If Stalin were going to purge me, it would inevitably be on a Tuesday.

The chain of events here do not start on a Tuesday. They start on a Thursday. The previous Thursday is when I caught influenza. Influenza is a disease that makes people feel like dying. People have died from influenza, particularly in the World War One timeframe of American history. They later came up with treatments and cures, to the disappointment of a number of war veterans who came home to find their children reduced to worm food. They were likely shouting, "Big freakin' whoop! Now go find a cure for DEATH." What they needed was Jesus. (Jesus will play a part in this story later.)

I told my girlfriend, Colleen, that I was getting sick. She told me to tell myself not to. Alas, my will is weak, apparently; I got sick anyway. She mothered me in admirable fashion, which was and is greatly appreciated. However, I still had to go to work, because they would not let me call out at Wawa, Inc. Everyone's hours had been slashed as punishment for an audit which revealed $15,000 in profits to be missing. I had nothing to do with this. I just push buttons and make snide remarks. My hours were slashed anyway. I waved goodbye to the fat paycheck, and went into work, sick as a dog.

At work, I did not feel better. In fact, I was so discombobulated that I dropped a twelve-pack of Miller Lite beer. Have you ever seen twelve bottles of beer break at once? Let me describe it for you: picture a rock being dropped into a lake. Now remove the lake. Now picture all the ripples coming from the rock.

That was one of the less-gratifying moments of my life. My shoes still smell like beer. I felt like a drunkard, and I did not even get to drink any beer.

Anyhow, I decided enough was enough on Saturday night. I went to a 24-hour grocery store to obtain some medicine. The 24-hour grocery store was trying to be closed due to inclement weather. The sign "OPEN 24 HOURS" was still lit, however, so I was rather put out. I banged on the door and waved my fist in righteous indignation. They let me in, looking annoyed that they had to tell the truth. This was rather annoying; I intend not to deal with Harris Teeter, Inc. in the future. The store is run by jerks!

I bought Maximum Strength Contac, due to the combination of a coupon and the endorsement of the stuff by Mike Lavieri, who is not an expert on cold/flu medication, but tends to have decent advice. Contac was supposed to remove the symptoms of influenza and make me sleepy. What followed was the most awful thirteen hours I had been through in some time. I was wired. I could not sleep. My limbs and extremities had all gone numb, prompting me to shout "I CAN'T FEEL MY NUTS!" in the chatroom, which prompted Jim Neist, a hunter from Milwaukee, Wisconsin, to volunteer to try. I politely declined.

The Contac was so bad that I was actually hallucinating. I have hallucinated before, having tried lysergic acid, or LSD. That, however, was somewhat controllable, and kind of interesting. This, on the other hand, was the polar opposite. I thought I was being chased by demons! And then--get this--I found Jesus. More precisely, Jesus found me. Even more precisely, Jesus drove up in a '64 Oldsmobile and told me to get in so we could make our escape. Two minutes later, he hit a flagpole and died on impact. I survived, of course. I felt relatively awful about the whole situation. "Jesus died for my flu, too?" I thought. This may or may not have some serious philisophical ramifications that I will need to consider at a later time.

◆ **Source information**
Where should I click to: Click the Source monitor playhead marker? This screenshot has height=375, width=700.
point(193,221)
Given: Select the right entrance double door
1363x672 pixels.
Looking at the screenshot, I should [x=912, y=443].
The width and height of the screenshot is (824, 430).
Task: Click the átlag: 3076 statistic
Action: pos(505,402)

--

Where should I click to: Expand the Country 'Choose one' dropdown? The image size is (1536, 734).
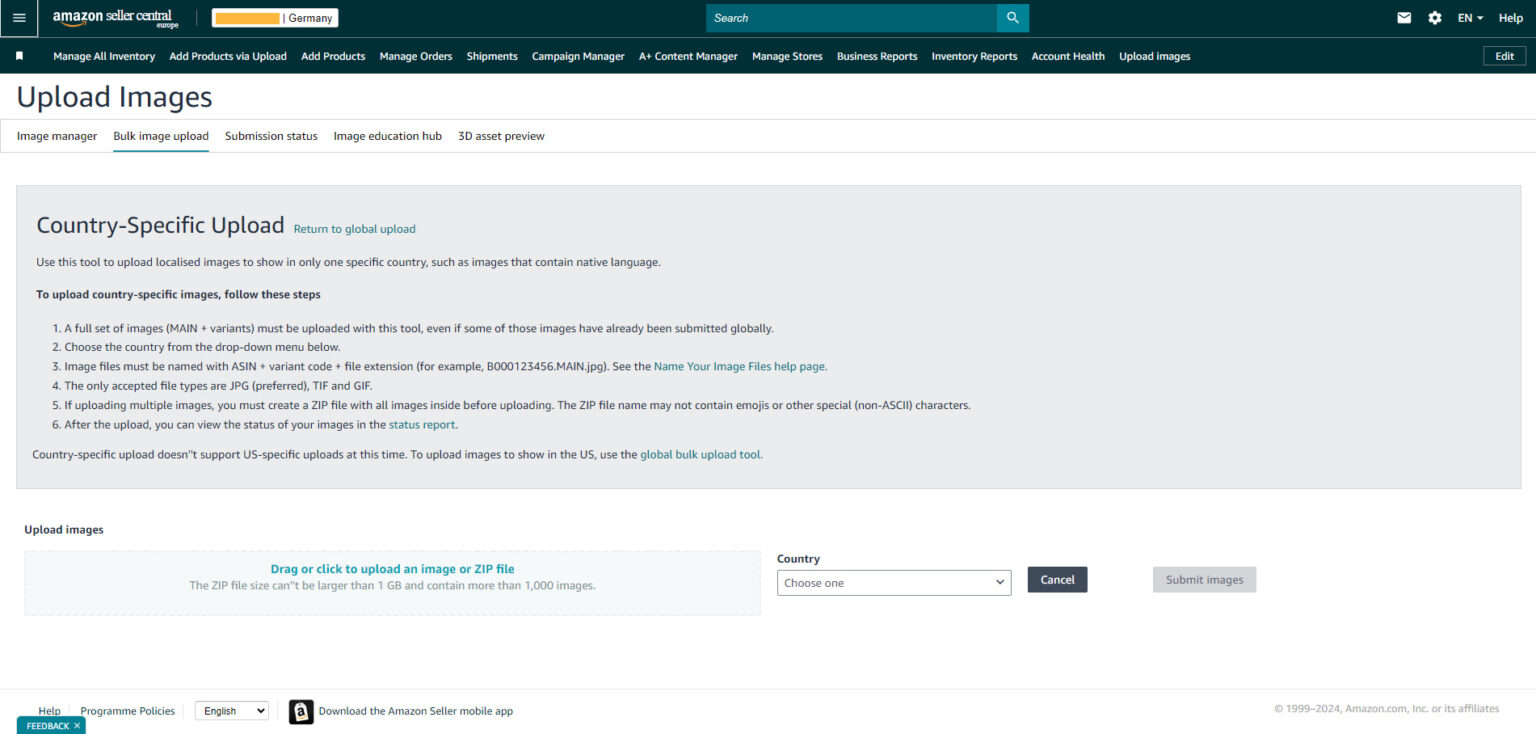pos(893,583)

◆ **Questions**
A - In the flu story, what medicine did the writer buy at the grocery store?
B - Pick up the flu story right after its last sentence and keep going.
The rows come from a separate source and have nothing to do with the flu story.

◆ **Responses**
A - Maximum Strength Contac.

B -
At about eight in the morning on Sunday, I gave up attempting to sleep and called Wawa, Inc. I told my manager that I had not slept in three days, "because that would be too long." (Mitch Hedberg jokes are the best.) I gave her the rundown of the sickness, omitting the Jesus story, since I figured that should probably not be told to people you are trying to convince that you are employable and sane. She understood, figuring passing out at the register would bring the "This Wawa has been injury free for _____ days!" plaque back down from one hundred and twenty-eight days to one. The pizza party earned at one hundred and eighty days is simply too precious to risk on Sick Boy.

I watched the football games throughout the day, unable to move from my bed. I had a bet with my friend, Trevor Lilly, regarding the Pittsburgh Steelers / Baltimore Ravens football game. If the Steelers won, Trevor would have to take ten shots of Bacardi 151 in a thirty-minute time span. If the Ravens won, I would have to drink the aforementioned shots. I will see Trevor tonight at ten o'clock, and if he has a bottle with him, it will be fun watching him cradle into a ball and attempt to die.

Drinking Bacardi 151 by the shot is like hitting yourself in the face with a brick. However, once you can handle the awful taste, shots of anything else, no matter how cheap, somehow does not seem so bad anymore. I can now drink cheap vodka without fear.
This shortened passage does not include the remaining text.